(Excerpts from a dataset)
********

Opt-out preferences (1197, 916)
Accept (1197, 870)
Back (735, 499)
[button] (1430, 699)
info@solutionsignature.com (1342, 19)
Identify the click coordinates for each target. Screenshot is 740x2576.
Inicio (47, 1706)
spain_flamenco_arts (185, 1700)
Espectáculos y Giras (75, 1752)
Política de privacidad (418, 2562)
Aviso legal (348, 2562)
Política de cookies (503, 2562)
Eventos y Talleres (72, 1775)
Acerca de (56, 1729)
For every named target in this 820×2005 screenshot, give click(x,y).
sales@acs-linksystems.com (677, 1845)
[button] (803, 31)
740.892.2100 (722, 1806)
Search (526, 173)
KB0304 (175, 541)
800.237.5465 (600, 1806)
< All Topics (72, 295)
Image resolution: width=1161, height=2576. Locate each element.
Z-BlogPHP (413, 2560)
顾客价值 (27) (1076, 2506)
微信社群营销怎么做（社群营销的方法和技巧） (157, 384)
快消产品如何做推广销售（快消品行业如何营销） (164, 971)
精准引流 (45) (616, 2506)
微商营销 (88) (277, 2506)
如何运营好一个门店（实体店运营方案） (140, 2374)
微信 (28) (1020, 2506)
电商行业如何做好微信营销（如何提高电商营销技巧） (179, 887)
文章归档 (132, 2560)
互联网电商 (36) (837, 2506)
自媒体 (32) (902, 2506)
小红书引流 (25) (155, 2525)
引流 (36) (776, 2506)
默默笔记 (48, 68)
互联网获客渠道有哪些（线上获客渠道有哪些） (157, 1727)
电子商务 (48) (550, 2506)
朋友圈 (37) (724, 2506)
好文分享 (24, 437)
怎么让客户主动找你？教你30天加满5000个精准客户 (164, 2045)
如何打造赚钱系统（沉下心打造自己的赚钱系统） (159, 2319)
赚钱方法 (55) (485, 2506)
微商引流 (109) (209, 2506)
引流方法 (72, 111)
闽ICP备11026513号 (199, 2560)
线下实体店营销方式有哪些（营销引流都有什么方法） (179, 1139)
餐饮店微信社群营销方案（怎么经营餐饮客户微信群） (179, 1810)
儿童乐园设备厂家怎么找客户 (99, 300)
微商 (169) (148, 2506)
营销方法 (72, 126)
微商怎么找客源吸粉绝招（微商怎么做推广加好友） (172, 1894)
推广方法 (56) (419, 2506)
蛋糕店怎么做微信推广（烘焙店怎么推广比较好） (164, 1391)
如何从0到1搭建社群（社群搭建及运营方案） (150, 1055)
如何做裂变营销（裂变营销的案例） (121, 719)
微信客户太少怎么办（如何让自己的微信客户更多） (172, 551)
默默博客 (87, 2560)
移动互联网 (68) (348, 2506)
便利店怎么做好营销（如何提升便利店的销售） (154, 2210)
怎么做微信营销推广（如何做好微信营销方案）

********

Set the records down again in full, exactly as they read.

Opt-out preferences (1197, 916)
Accept (1197, 870)
Back (735, 499)
[button] (1430, 699)
info@solutionsignature.com (1342, 19)
Identify the click coordinates for each target. Screenshot is 740x2576.
Inicio (47, 1706)
spain_flamenco_arts (185, 1700)
Espectáculos y Giras (75, 1752)
Política de privacidad (418, 2562)
Aviso legal (348, 2562)
Política de cookies (503, 2562)
Eventos y Talleres (72, 1775)
Acerca de (56, 1729)
For every named target in this 820×2005 screenshot, give click(x,y).
sales@acs-linksystems.com (677, 1845)
[button] (803, 31)
740.892.2100 (722, 1806)
Search (526, 173)
KB0304 (175, 541)
800.237.5465 (600, 1806)
< All Topics (72, 295)
Image resolution: width=1161, height=2576. Locate each element.
Z-BlogPHP (413, 2560)
顾客价值 (27) (1076, 2506)
微信社群营销怎么做（社群营销的方法和技巧） (157, 384)
快消产品如何做推广销售（快消品行业如何营销） (164, 971)
精准引流 (45) (616, 2506)
微商营销 (88) (277, 2506)
如何运营好一个门店（实体店运营方案） (140, 2374)
微信 (28) (1020, 2506)
电商行业如何做好微信营销（如何提高电商营销技巧） (179, 887)
文章归档 (132, 2560)
互联网电商 (36) (837, 2506)
自媒体 (32) (902, 2506)
小红书引流 (25) (155, 2525)
引流 (36) (776, 2506)
默默笔记 (48, 68)
互联网获客渠道有哪些（线上获客渠道有哪些） (157, 1727)
电子商务 (48) (550, 2506)
朋友圈 (37) (724, 2506)
好文分享 (24, 437)
怎么让客户主动找你？教你30天加满5000个精准客户 (164, 2045)
如何打造赚钱系统（沉下心打造自己的赚钱系统） (159, 2319)
赚钱方法 (55) (485, 2506)
微商引流 (109) (209, 2506)
引流方法 (72, 111)
闽ICP备11026513号 (199, 2560)
线下实体店营销方式有哪些（营销引流都有什么方法） (179, 1139)
餐饮店微信社群营销方案（怎么经营餐饮客户微信群） (179, 1810)
儿童乐园设备厂家怎么找客户 (99, 300)
微商 (169) (148, 2506)
营销方法 (72, 126)
微商怎么找客源吸粉绝招（微商怎么做推广加好友） (172, 1894)
推广方法 (56) (419, 2506)
蛋糕店怎么做微信推广（烘焙店怎么推广比较好） (164, 1391)
如何从0到1搭建社群（社群搭建及运营方案） (150, 1055)
如何做裂变营销（裂变营销的案例） (121, 719)
微信客户太少怎么办（如何让自己的微信客户更多） (172, 551)
默默博客 (87, 2560)
移动互联网 (68) (348, 2506)
便利店怎么做好营销（如何提升便利店的销售） (154, 2210)
怎么做微信营销推广（如何做好微信营销方案）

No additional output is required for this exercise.